Colporteurs, rétameurs, aiguiseurs, ils récupèrent le métal, alimentent les brocantes en antiquités, créent leur site Internet. Les affaires requièrent de larges espaces, il est indispensable de couvrir rapidement de grandes distances pour rejoindre les clients. 

S’arrêter pour voyager

Les places de stationnement réunissent les caravanes, souvent 7 voire 10, de quoi rassembler la famille élargie. Dans une atmosphère paisible, un feu à la nuit tombée chasse les fatigues de la journée. On y est proche de la nature. Les espaces individuel et communautaire y sont sagement définis.

Les enfants

Les enfants sont le bien le plus précieux des familles et l’objet d’un soin jaloux. Ils fréquentent l’école aux mois d’hiver. A la belle saison ils partent avec leurs parents, un paquet de fiches données par l’instituteur. Chaque mois ils les font corriger, et repartent avec de nouvelles feuilles à remplir. Ainsi la scolarisation se réalise au mieux.

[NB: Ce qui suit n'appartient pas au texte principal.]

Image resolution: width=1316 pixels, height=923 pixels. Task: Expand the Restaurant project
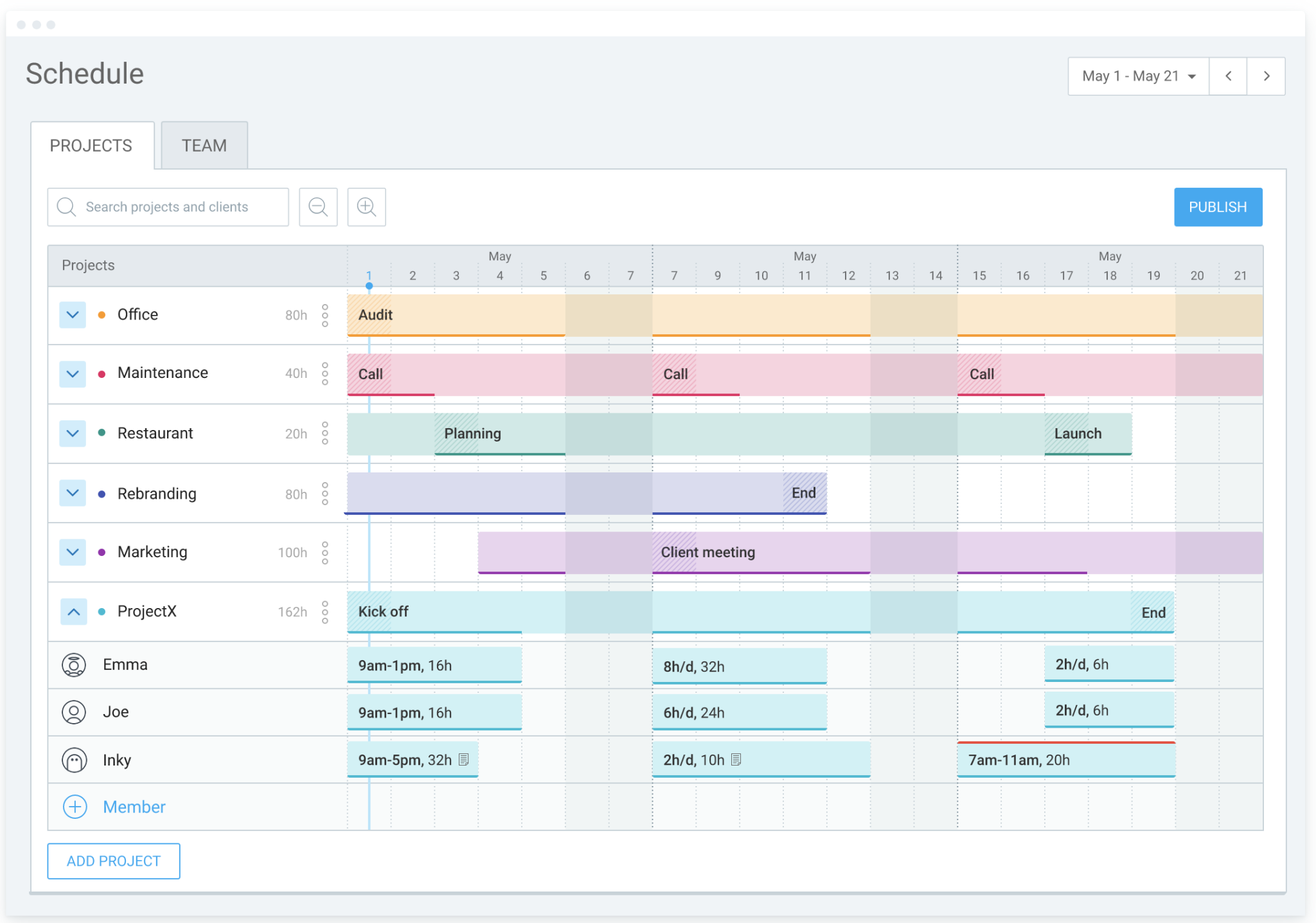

Le jeune Voyageur suit ses parents pour alimenter la caravane en eau, courant électrique, bombonne de gaz, il en gardera toute sa vie une aptitude à l’intelligence de la vie.

 

Yéniches et Tsiganes

De souche européenne, les Yéniches ne partagent pas avec les autres Tsiganes des origines indiennes. Mais les Yéniches ont à cœur de vivre la solidarité avec les autres Gens du Voyage.

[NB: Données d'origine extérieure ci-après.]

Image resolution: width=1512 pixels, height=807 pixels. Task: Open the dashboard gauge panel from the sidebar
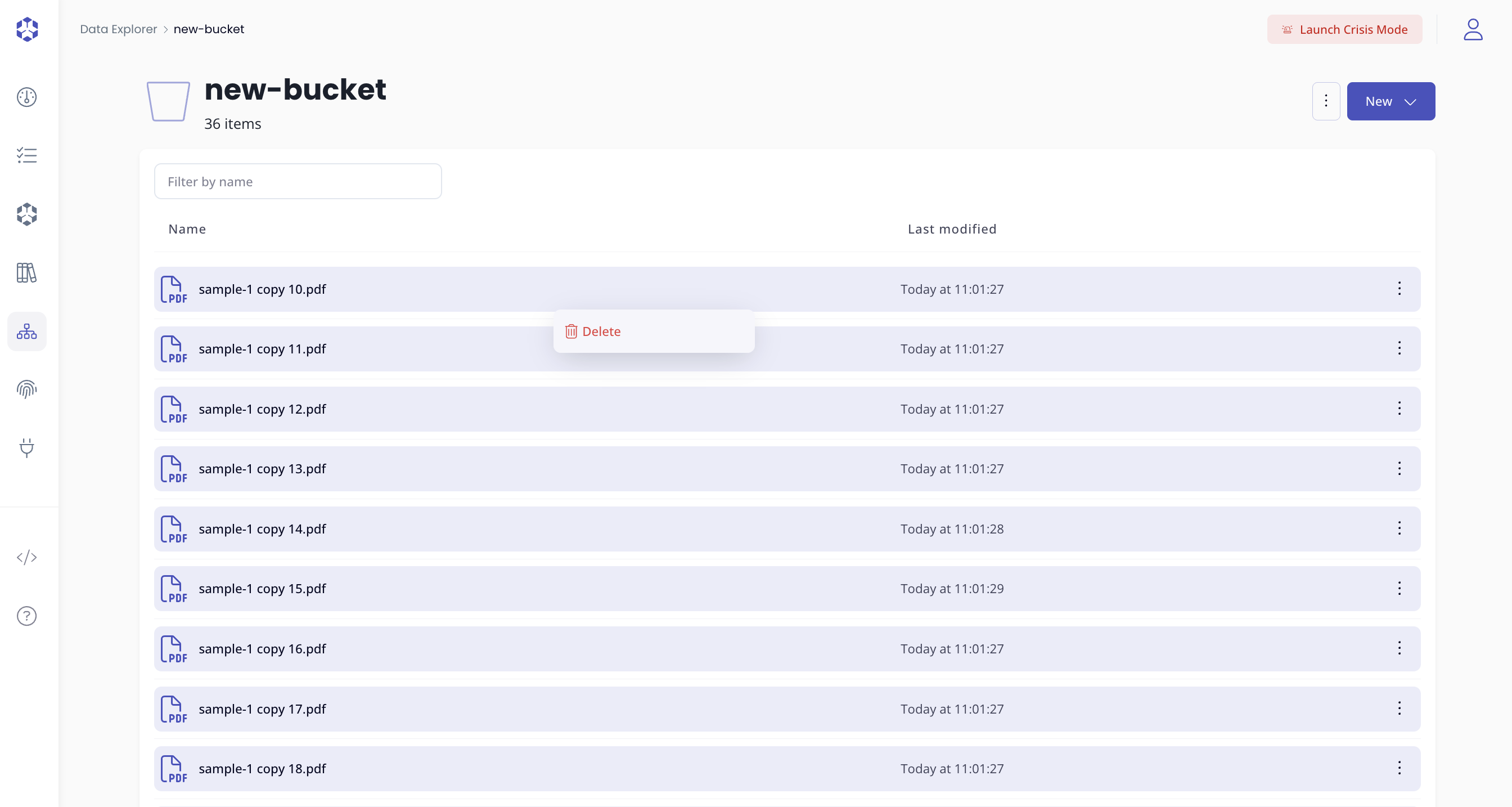pos(26,97)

On parle à leur égard de culture métissée, c’est-à-dire semi nomade et semi sédentaire. Ainsi peuvent-ils revendiquer une appartenance à la fois yéniche et valaisanne, ou yéniche et schwytzoise, etc.

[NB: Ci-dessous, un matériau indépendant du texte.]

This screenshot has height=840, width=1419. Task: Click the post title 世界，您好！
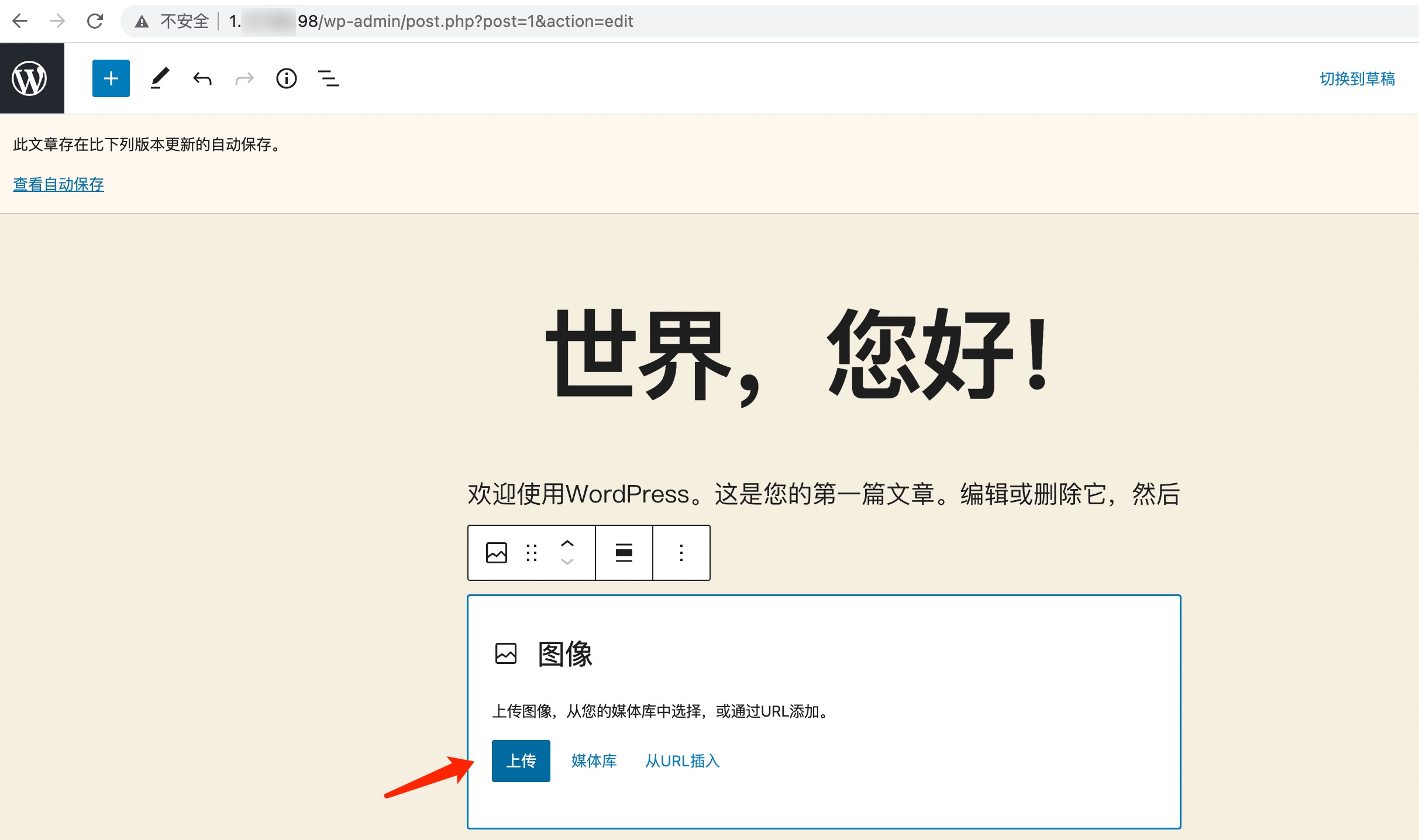click(x=798, y=356)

Outre la Suisse, on trouve encore des Yéniches en Autriche, Hollande, Belgique, Alsace, Ardèche (France) et Forêt Noire (Allemagne du Sud).

 

Langue

L’analyse linguistique du yéniche indique une base de 52% de rotwelsch, dialecte vieil allemand du haut moyen âge. De là on fait remonter les origines, sans doute multifactorielles, des Yéniches. On y trouve aussi 22% d’hébreu, un mystère pas complètement résolu à ce jour. (Source: C. Bader, les Yéniches, derniers nomades d’Europe, L’Harmattan 2007, p. 35).

Le yéniche est différemment parlé suivant les familles, un peu comme les différents patois valaisans varient d’une vallée à l’autre. C’est un sociolecte, c’est-à-dire que son usage est intrinsèquement interne à la communauté.

 

Histoire récente

Depuis 1850, le nouvel Etat fédéral impose à tout citoyen suisse un lieu d’origine, y compris aux populations itinérantes. A partir de la fin du XIXe siècle, la politique des pays européens se teinte d’eugénisme, et les gouvernements accentuent leur pression ancestrale contre les groupes nomades incontrôlables.

La situation aboutit, entre 1926 et 1973, à l’affaire des Enfants de la Grand-Route, organisée par Pro Juventute sous l’égide de la Confédération. Cette action a pour but avoué d’éradiquer la culture nomade.

En 1986 sont présentées les excuses officielles de la Confédération envers le peuple yéniche, reconnu comme une minorité nationale en 1997. Ces années voient la création d’organisations faîtières yéniches, la mise en œuvre de réparations envers les membres de la communauté les plus gravement touchés.